(Extracted data entries)
▽

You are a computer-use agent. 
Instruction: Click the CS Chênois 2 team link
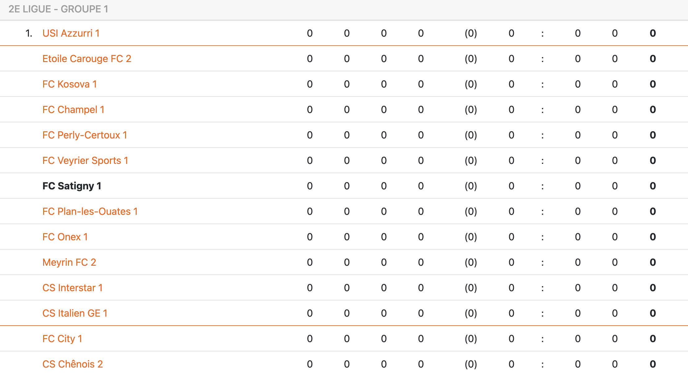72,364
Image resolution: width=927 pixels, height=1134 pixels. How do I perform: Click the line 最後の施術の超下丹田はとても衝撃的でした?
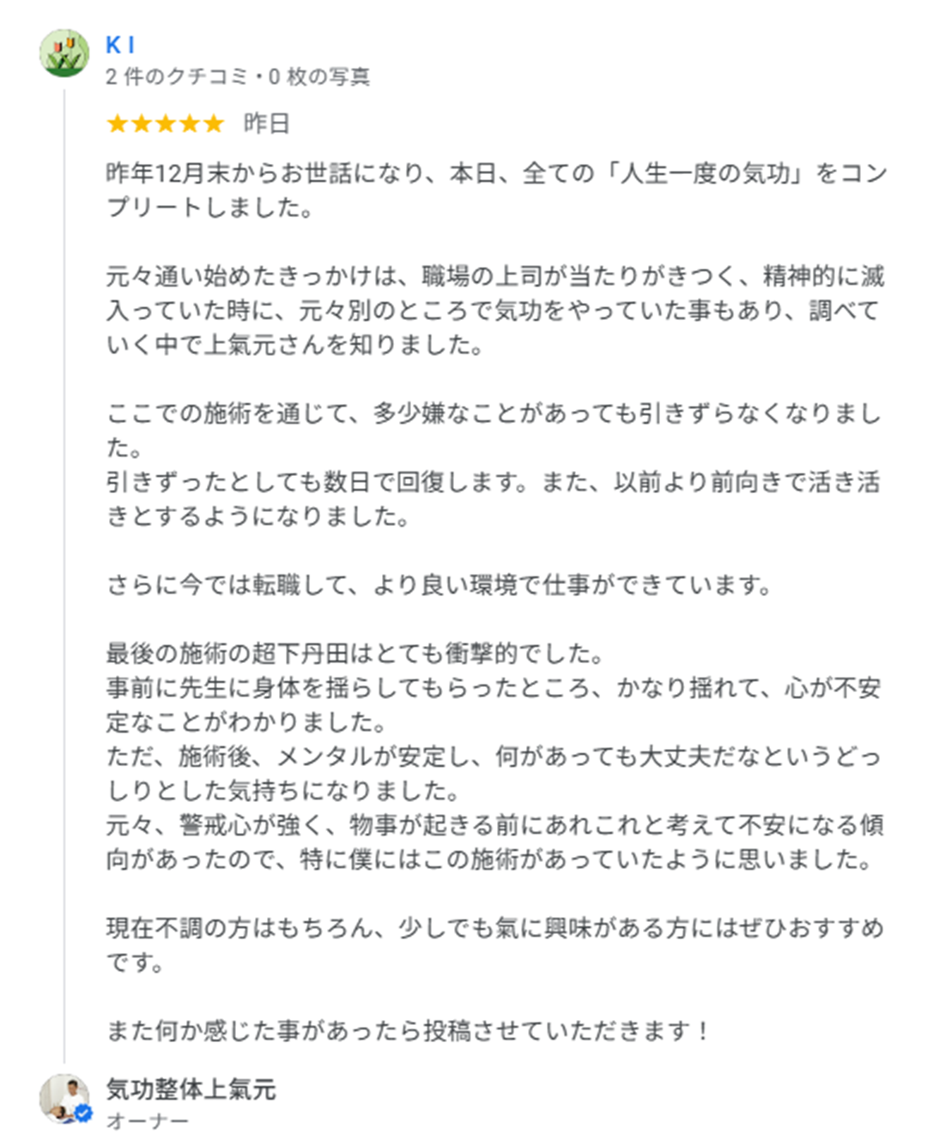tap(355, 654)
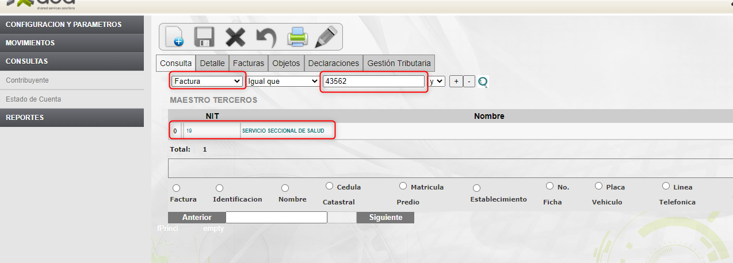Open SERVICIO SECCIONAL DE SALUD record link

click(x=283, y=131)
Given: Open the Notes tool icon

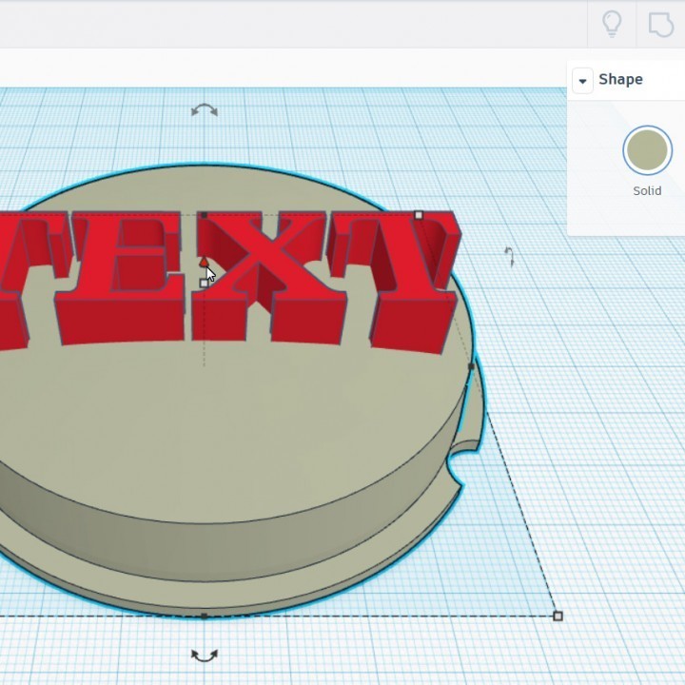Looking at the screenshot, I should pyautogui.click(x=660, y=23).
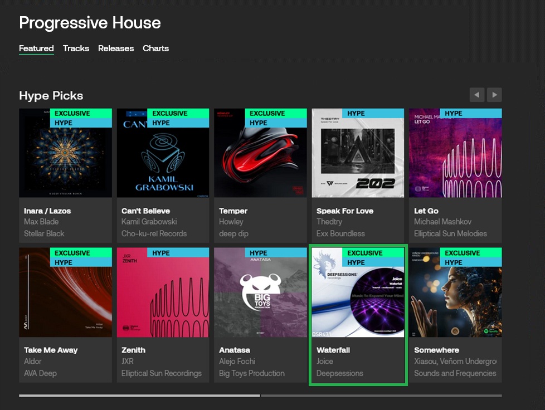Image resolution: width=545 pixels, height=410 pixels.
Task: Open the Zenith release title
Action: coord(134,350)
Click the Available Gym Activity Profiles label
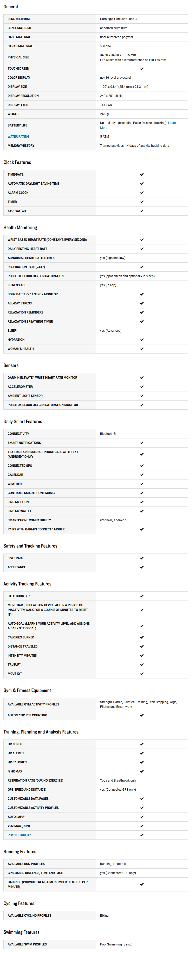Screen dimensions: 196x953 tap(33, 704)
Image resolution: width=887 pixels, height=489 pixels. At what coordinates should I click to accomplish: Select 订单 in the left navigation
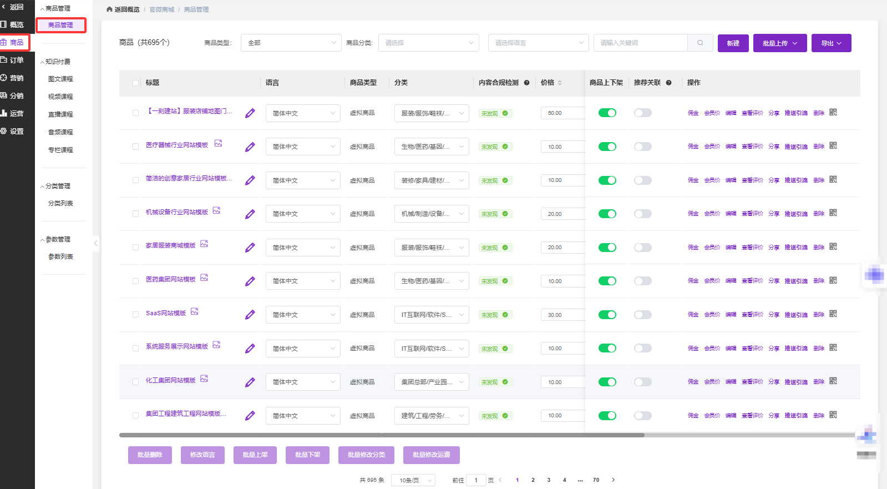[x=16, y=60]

△

Exercise instructions: Every word of the data should be reproduced exactly; please omit any pictures.

Solution:
You are a computer-use agent. 
Instruction: Click the CS Chênois 2 team link
72,364
Image resolution: width=927 pixels, height=1134 pixels. How do I perform: Click the line 最後の施術の超下丹田はとても衝撃的でした?
tap(355, 654)
Open SERVICIO SECCIONAL DE SALUD record link

click(x=283, y=131)
Given: Open the Notes tool icon

Looking at the screenshot, I should pyautogui.click(x=660, y=23).
Image resolution: width=545 pixels, height=410 pixels.
Task: Open the Zenith release title
Action: coord(134,350)
Click the Available Gym Activity Profiles label
Screen dimensions: 196x953 tap(33, 704)
Image resolution: width=887 pixels, height=489 pixels. At what coordinates should I click to accomplish: Select 订单 in the left navigation
[x=16, y=60]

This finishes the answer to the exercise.